You need to calculate annual premiums for term life insurance policies. Given:

Face amounts: [$100,000, $250,000, $500,000, $1,000,000]
Ages: [25, 35, 45, 55]
Base mortality rates: [0.001, 0.002, 0.005, 0.012] (annual probability of death)
Interest rate: 3% annually
Policy term: 20 years
Loading factor: 20% (to cover expenses and profit)

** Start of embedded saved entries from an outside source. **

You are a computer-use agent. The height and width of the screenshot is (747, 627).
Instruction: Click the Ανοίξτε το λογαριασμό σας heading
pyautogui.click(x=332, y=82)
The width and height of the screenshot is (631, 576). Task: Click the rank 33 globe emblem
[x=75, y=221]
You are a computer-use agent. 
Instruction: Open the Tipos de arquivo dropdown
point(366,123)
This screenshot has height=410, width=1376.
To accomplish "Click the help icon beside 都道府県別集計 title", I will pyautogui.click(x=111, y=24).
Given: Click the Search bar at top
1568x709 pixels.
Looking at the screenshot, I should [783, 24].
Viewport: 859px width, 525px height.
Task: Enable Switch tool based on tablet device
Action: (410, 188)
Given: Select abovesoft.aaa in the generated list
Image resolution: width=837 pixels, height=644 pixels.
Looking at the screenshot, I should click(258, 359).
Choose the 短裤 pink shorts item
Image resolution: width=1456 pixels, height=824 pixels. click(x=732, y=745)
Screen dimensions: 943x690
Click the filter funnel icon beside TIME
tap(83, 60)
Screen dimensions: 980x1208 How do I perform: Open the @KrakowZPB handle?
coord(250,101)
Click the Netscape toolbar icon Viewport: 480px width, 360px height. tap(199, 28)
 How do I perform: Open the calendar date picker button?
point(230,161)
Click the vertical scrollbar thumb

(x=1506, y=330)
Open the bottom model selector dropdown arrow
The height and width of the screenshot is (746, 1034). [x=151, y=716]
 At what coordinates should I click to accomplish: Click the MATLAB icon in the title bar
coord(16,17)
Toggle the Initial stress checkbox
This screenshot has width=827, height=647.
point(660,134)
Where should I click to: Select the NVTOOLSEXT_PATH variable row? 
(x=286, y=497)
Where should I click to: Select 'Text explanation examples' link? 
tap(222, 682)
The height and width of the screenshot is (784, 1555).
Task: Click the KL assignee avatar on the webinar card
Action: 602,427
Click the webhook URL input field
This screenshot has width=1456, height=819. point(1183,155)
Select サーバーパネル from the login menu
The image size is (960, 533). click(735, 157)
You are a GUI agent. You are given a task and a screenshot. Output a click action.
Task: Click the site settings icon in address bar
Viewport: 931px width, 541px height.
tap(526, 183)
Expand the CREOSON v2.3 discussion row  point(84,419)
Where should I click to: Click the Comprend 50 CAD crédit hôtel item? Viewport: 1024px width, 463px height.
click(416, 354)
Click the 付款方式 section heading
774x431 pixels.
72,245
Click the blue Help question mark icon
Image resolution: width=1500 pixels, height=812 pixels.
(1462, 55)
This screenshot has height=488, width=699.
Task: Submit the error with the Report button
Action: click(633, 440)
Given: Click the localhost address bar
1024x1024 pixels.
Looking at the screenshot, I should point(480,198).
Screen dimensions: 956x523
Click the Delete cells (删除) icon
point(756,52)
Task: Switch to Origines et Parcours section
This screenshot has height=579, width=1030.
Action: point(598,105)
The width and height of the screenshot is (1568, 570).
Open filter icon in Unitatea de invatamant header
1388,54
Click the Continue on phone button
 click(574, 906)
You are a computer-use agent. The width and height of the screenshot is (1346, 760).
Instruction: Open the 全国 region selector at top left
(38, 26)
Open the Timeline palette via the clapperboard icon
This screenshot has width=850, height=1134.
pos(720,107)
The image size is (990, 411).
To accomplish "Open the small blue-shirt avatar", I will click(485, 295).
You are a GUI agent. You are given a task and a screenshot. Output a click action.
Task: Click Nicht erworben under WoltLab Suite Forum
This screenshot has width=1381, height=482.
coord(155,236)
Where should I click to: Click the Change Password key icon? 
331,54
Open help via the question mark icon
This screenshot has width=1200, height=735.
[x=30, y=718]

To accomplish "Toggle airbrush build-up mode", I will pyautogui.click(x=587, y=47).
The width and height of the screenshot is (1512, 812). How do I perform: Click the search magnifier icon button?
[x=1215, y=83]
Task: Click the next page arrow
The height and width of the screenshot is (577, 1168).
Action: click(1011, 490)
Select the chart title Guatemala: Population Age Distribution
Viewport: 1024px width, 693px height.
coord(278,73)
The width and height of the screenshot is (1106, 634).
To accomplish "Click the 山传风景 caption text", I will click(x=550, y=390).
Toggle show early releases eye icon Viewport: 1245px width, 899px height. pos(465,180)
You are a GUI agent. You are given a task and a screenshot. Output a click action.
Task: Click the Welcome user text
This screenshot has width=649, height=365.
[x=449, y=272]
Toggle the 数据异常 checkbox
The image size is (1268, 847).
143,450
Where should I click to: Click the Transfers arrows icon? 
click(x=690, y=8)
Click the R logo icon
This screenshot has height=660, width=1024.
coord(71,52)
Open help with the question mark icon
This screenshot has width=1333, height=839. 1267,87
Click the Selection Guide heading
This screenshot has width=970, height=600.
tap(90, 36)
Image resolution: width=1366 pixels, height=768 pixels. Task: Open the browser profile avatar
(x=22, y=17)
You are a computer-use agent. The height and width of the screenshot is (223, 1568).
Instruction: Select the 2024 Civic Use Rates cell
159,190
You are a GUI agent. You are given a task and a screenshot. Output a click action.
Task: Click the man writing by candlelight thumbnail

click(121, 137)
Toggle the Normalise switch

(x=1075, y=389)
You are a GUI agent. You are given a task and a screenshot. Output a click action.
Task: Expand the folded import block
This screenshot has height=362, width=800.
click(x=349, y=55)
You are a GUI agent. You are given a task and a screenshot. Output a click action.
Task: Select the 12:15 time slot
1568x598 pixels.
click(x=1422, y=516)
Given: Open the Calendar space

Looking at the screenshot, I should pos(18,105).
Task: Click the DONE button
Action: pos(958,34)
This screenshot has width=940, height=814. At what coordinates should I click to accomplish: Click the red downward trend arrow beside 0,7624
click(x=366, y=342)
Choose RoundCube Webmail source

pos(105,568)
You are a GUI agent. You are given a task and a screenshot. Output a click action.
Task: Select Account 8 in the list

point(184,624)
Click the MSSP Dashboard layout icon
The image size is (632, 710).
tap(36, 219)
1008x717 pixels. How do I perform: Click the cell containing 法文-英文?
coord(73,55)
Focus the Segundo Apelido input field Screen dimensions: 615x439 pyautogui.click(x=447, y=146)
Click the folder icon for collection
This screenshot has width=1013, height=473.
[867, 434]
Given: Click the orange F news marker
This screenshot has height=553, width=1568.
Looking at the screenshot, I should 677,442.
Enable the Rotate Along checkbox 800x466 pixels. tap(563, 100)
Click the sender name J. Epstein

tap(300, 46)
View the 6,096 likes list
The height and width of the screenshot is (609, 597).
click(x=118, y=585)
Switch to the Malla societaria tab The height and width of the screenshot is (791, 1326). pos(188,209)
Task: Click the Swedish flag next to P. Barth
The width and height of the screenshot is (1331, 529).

Now, given the information above, do the following:

Create arrays for all the given data
Calculate the expected present value of death benefits for each policy
Calculate the expected present value of a $1 annuity for 20 years at each age
Calculate the net annual premium (expected PV of benefits / expected PV of annuity)
Calculate the gross annual premium (net premium × loading factor)
Create a summary table showing age, face amount, net premium, and gross premium

Hint

Start by creating arrays for all input data using np.array()
Expected Present Value of Death Benefits: $EPV_{benefits} = \sum_{t=1}^{n} {}_{t-1}p_x \cdot q_{x+t-1} \cdot v^{t-0.5}$
- Where: ${}_{t-1}p_x$ = survival probability, $q_{x+t-1}$ = death probability, $v^{t-0.5}$ = discount factor
Expected Present Value of Annuity: $EPV_{annuity} = \sum_{t=1}^{n} {}_{t-1}p_x \cdot v^{t-1}$
Net Premium Formula: $P_{net} = \frac{Face Amount \times EPV_{benefits}}{EPV_{annuity}}$
Gross Premium: $P_{gross} = P_{net} \times (1 + loading)$
Survival probability: ${}_{t-1}p_x = (1-q)^{t-1}$
Death probability in year t: ${}_{t-1}p_x \times q$
Present value discounting: $v^t = (1 + i)^{-t}$ where $i$ is interest rate
Use np.sum() to add up present values across all years
Broadcasting: face_amounts[:, np.newaxis] creates column vector for matrix operations

Solution

Exercise 5

In this part, we’ll focus on some advanced array operations, namely reshaping, broadcasting, and advanced manipulations.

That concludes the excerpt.